> [Textauszug]
· · · · · · ·
Jan Kollwitz, Teeschale (chawan), 2010, Seto-Glasur, hikidashi-guro

Jan Kollwitz
Japanische Keramik

von: 08.10.2010 bis: 17.10.2010

Museum für Asiatische Kunst

Die Vasen, Teeschalen und Wassertöpfe, Schüsseln und Vorratsgefäße des in Berlin geborenen, inzwischen in Cismar tätigen Jan Kollwitz sehen nicht nur aus wie Keramiken aus Japan, sie fühlen sich auch ebenso an. Ein Grund hierfür mag der Brand in dem Anagama-Ofen sein, den ein japanischer Ofenbauer für ihn errichtet hat, ein anderer, die aufwändige Aufbereitung des Tons, die sich der Schüler Horst Kerstans während seines mehrjährigen Studiums bei Nakamura Yutaka in Echizen angeeignet hat. Entscheidend für den Erfolg seiner Keramik ist aber die geistige Haltung, die alle Werke mit einer stillen, edlen Zurückhaltung erfüllt. Die schlichten aber perfekten Formen, die Materialität des Tons und die Energie des Feuers sprechen so ganz unmittelbar und unverstellt zum Betrachter / Benutzer.
· · · · · · ·
> [Aufgaben]
(A) Der Text über die Keramik von Jan Kollwitz nennt Gründe, warum sich seine Gefäße wie Keramiken aus Japan anfühlen. Erläutere diese Gründe in ein bis drei Sätzen.
(B) Setze den Text über die Keramik von Jan Kollwitz im Anschluss an seinen letzten Satz um einige Sätze fort.

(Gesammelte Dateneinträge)
· · · · · · ·
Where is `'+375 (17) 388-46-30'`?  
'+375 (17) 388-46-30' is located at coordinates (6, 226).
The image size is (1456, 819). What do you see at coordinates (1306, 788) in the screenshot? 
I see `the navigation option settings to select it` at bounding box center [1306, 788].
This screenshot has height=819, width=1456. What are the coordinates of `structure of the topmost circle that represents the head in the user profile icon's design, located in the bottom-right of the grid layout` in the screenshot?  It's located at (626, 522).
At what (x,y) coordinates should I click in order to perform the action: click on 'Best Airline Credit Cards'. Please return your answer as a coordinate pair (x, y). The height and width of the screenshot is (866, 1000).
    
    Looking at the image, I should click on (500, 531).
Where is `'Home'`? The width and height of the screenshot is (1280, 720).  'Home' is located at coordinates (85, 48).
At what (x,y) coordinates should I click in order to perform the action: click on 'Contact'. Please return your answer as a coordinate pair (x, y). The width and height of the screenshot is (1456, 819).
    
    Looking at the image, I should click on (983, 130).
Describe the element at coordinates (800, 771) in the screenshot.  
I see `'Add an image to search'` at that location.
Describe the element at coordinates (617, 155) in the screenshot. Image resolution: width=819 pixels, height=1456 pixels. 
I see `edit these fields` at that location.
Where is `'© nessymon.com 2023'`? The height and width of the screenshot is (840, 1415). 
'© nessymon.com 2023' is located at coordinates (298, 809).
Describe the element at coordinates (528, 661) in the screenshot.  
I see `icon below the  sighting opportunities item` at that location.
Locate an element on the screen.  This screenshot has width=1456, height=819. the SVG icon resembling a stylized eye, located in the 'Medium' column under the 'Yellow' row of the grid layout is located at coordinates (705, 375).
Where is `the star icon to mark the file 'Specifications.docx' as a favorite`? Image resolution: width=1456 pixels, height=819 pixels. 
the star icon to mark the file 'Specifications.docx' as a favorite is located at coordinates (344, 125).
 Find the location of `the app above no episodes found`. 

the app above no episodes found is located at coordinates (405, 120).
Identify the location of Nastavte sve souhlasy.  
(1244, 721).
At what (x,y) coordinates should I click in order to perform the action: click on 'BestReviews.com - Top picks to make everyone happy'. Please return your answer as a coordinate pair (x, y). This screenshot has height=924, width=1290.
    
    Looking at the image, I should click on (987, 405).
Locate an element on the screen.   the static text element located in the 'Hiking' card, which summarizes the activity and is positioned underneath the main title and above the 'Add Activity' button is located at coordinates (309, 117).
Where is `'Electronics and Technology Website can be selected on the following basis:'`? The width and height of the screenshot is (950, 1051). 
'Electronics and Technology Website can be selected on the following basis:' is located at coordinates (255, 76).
· · · · · · ·
> [Lösungen]
(A) Als möglichen Grund nennt der Text den Brand im Anagama-Ofen, den ein japanischer Ofenbauer für Kollwitz errichtet hat. Ein weiterer Grund ist die aufwändige Aufbereitung des Tons, die er sich während seines mehrjährigen Studiums bei Nakamura Yutaka in Echizen angeeignet hat.

(B)
Aus Anlass des 20jährigen Jubiläums der Werkstatt von Kollwitz, seines 50. Geburtstags und einer Buchpublikation werden im Medienraum und der Galerie für die Kunst des Teewegs neuere und ältere Arbeiten präsentiert, darunter erstmals auch Schalen für die Tee-Zeremonie. Der Künstler ist während der gesamten Laufzeit der Schau anwesend.

Die Finissage mit Lesung aus dem Buch "Japan beginnt an der Ostsee - Die Keramik des Jan Kollwitz" durch den Schriftsteller Christoph Peters, Künstlergespräch und Führung mit Jan Kollwitz findet am 17. Oktober ab 15 Uhr statt.